Collected data:
++++

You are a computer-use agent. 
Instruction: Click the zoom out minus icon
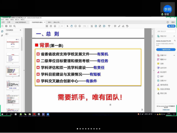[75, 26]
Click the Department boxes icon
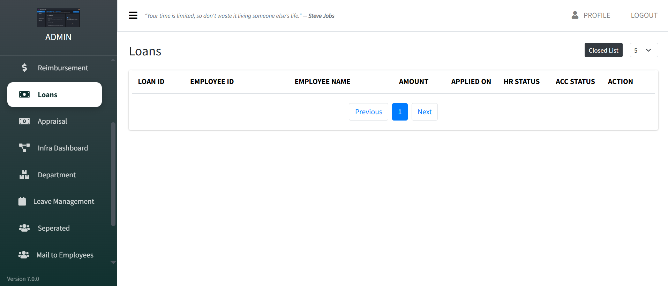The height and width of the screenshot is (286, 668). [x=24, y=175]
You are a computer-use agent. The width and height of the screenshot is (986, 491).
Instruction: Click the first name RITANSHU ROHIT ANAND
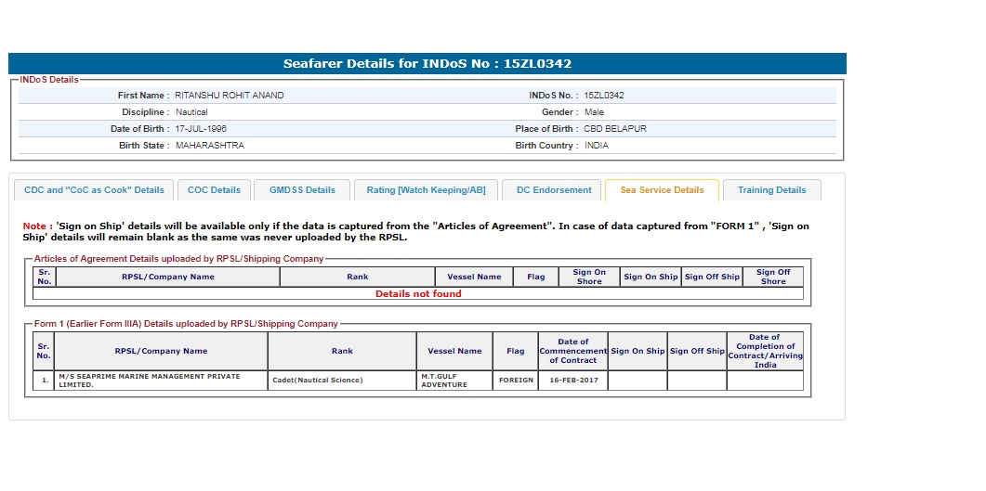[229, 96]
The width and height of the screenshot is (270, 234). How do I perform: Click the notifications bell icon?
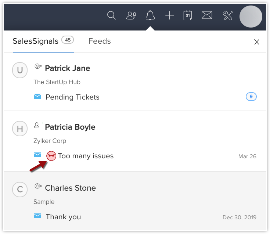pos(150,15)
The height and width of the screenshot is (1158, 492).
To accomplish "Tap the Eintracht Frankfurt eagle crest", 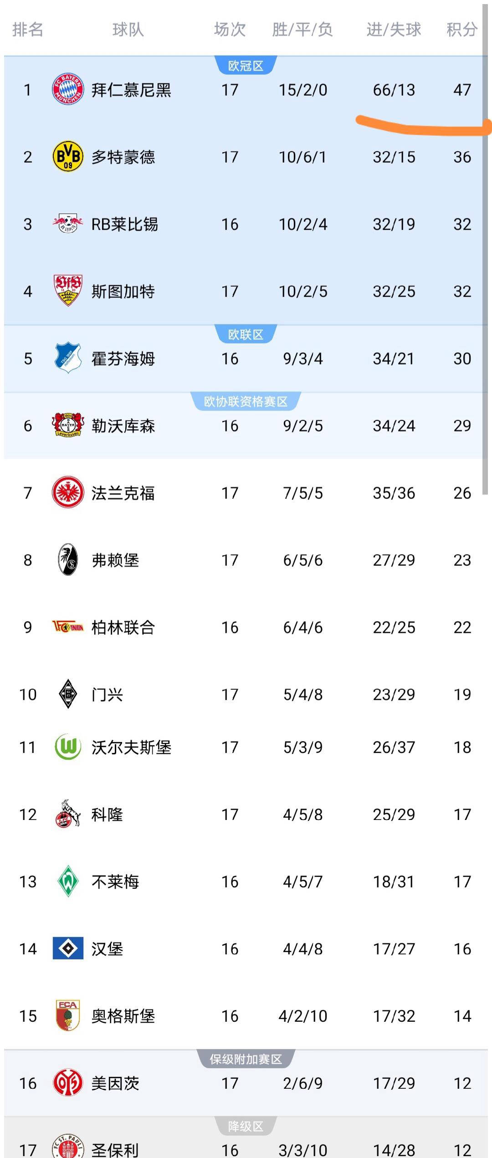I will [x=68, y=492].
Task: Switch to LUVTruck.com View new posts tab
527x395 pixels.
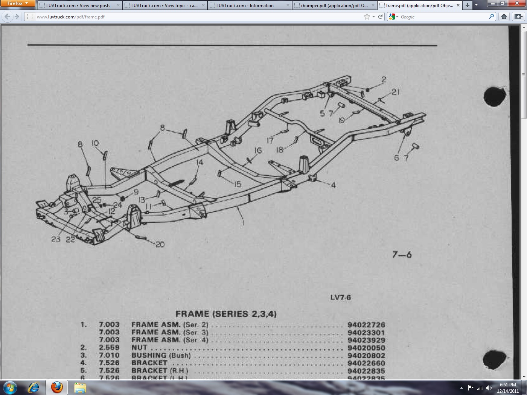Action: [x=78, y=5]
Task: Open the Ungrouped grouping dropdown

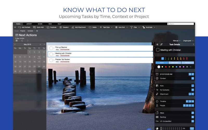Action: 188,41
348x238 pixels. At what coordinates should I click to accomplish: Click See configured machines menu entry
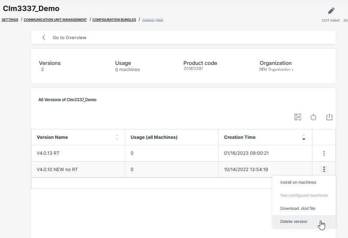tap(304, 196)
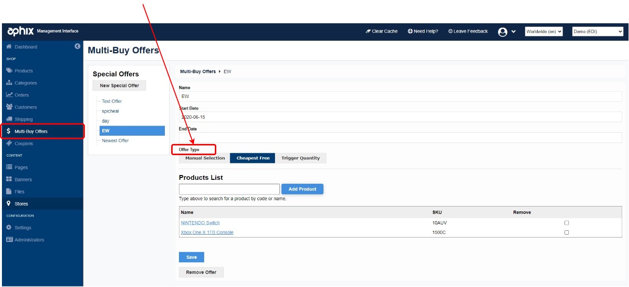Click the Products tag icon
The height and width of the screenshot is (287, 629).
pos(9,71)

++++

§ **ACTION ITEM**
Only the lines from the one containing "Task: Open the Ungrouped grouping dropdown" through the last line of the entries above should be copied, exactly as they are and without the pictures.

§ **ANSWER AREA**
Task: Open the Ungrouped grouping dropdown

Action: 188,41
348x238 pixels. At what coordinates should I click to accomplish: Click See configured machines menu entry
tap(304, 196)
Click the Products tag icon
The height and width of the screenshot is (287, 629).
pos(9,71)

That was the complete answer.